In a meeting on Friday, DCA executive members were informed that it was anticipated that there would be 45,000 square feet of rentable space available for the 80-88 units of apartments. This would come to an average of between 510 and 555 square feet per unit. However, staff said decisions had not been made on how many of the units would be larger two to four bedroom units for families. This would decrease the size of the remaining units. Council will make the decision on the mix of housing to be delivered on the site for low and moderate income people and for people with other needs.

The preliminary report anticipates a five-floor complex co-locating child care, adult day care and respite care on the main floor with four floors of non-profit housing above and parking underground.

This is the latest development in the process that led to the construction of the new Delbrook Rec. Centre replacing the former Griffin Recreation Centre complex. The process involved an unusually intense consultation that invited all residents of the District to participate. The consultation ended with a day long meeting with members of the public calling for the property to be used for parks and open space, community services and for non-market housing if it could be done without expense to the District.

In January Council directed staff to “begin discussions with non-profit housing providers and non-profit community service providers to explore options for the site and to develop a concept plan, cost estimates, and a funding strategy.”

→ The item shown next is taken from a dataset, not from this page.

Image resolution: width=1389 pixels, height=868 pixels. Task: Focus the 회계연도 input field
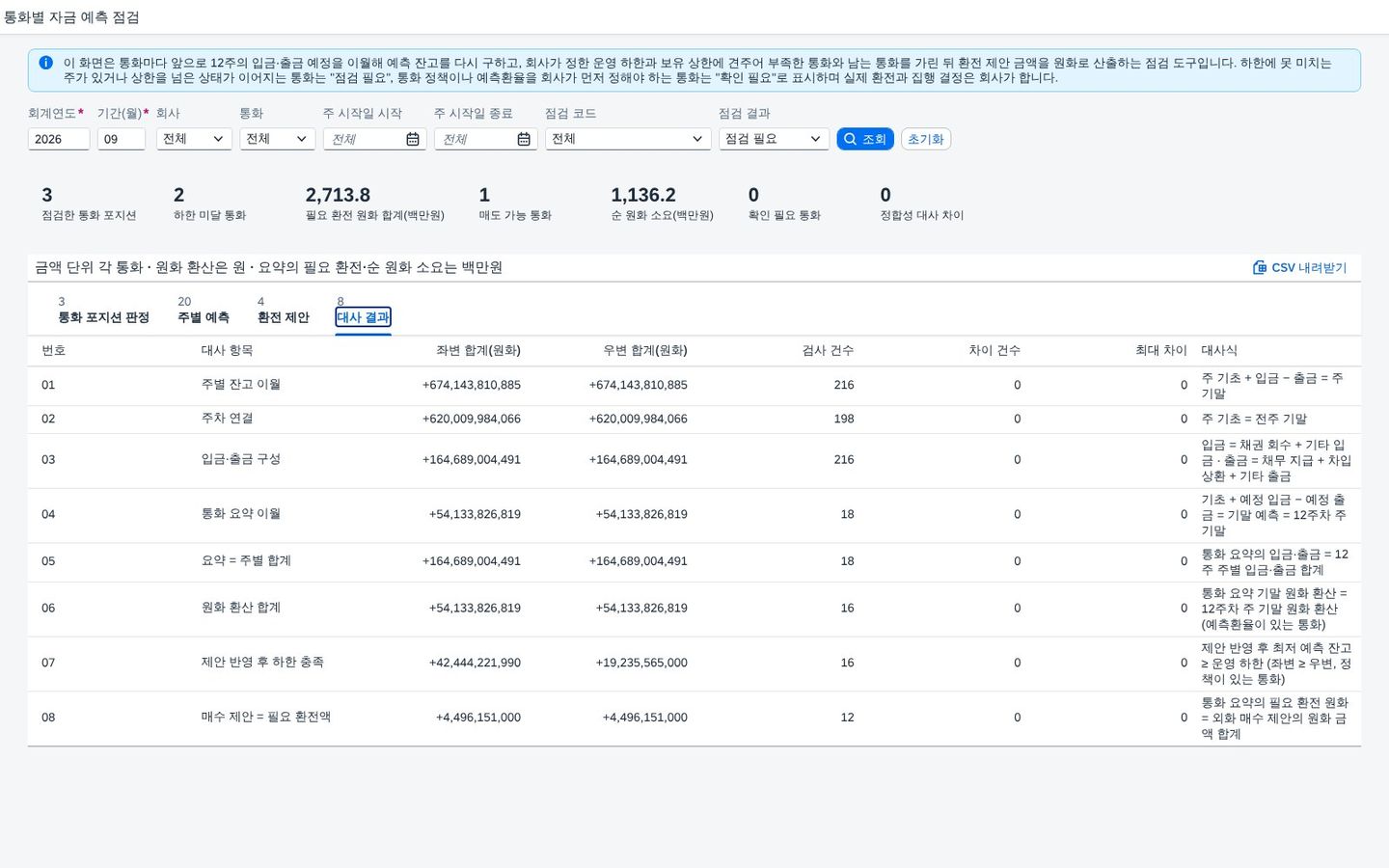coord(59,139)
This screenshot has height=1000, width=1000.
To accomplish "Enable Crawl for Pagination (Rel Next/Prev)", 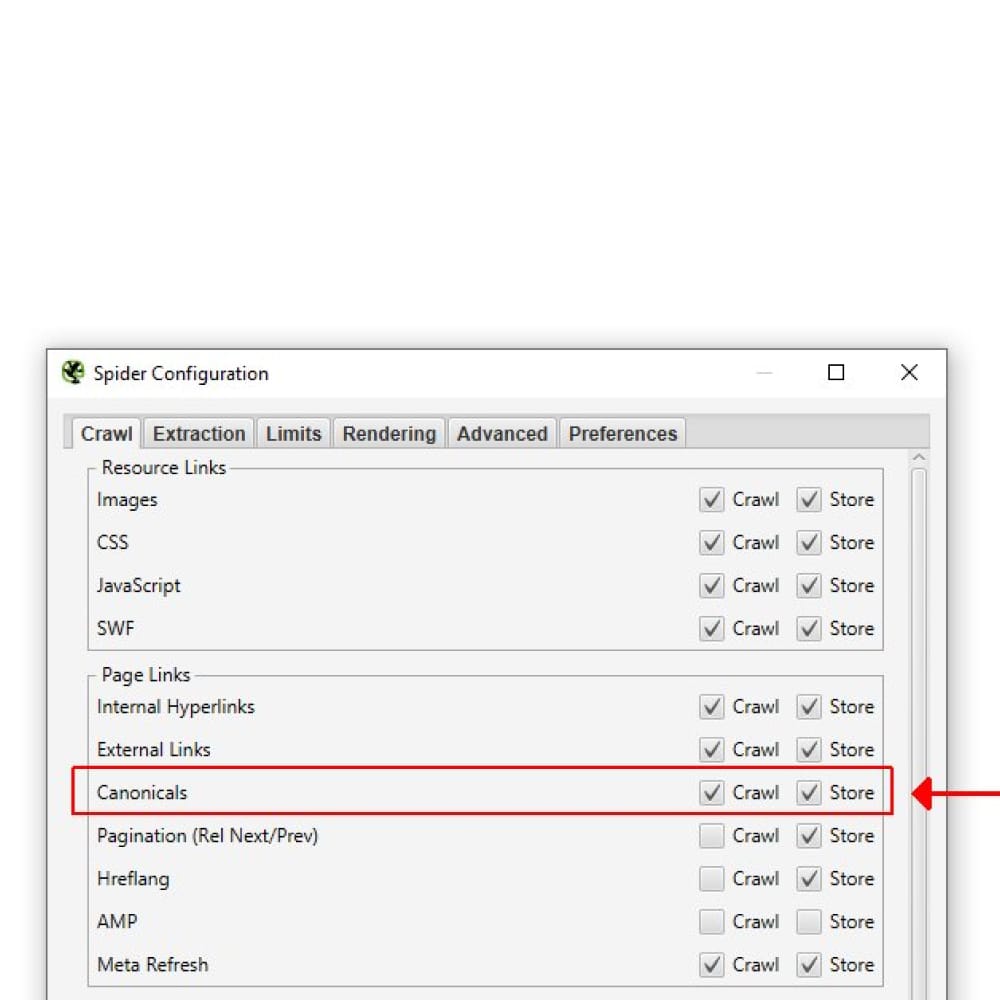I will 711,836.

The report says “The co-location of the two projects on the south parking lot allows the other tenants (Capilano Community Services and Little Rascals Child Care) on the Delbrook Lands to remain in place to the end of their leases.

The report says that local and District-wide residents are continuing to be engaged and will have further opportunity to comment on the proposed non-market housing and community service project through the OCP amendment and rezoning process. However, the DCA and Delbrook residents were not contacted for input into this preliminary report.

So far, the only involvement from the Delbrook Community Association has been creating and delivering an unsolicited proposal to Council in June which is not mentioned in this report. The DCA proposal had recommended using the land to provide non-profit housing for first responders (fire, ambulance and police) who work in and serve the District. The DCA proposal can be found here:

Staff say they will engage with the community association and the wider public on the preferred concept for the site, and will present this information to Council in 2018, including cost estimates and a funding strategy. Work on the site is expected to commence no later than 2019.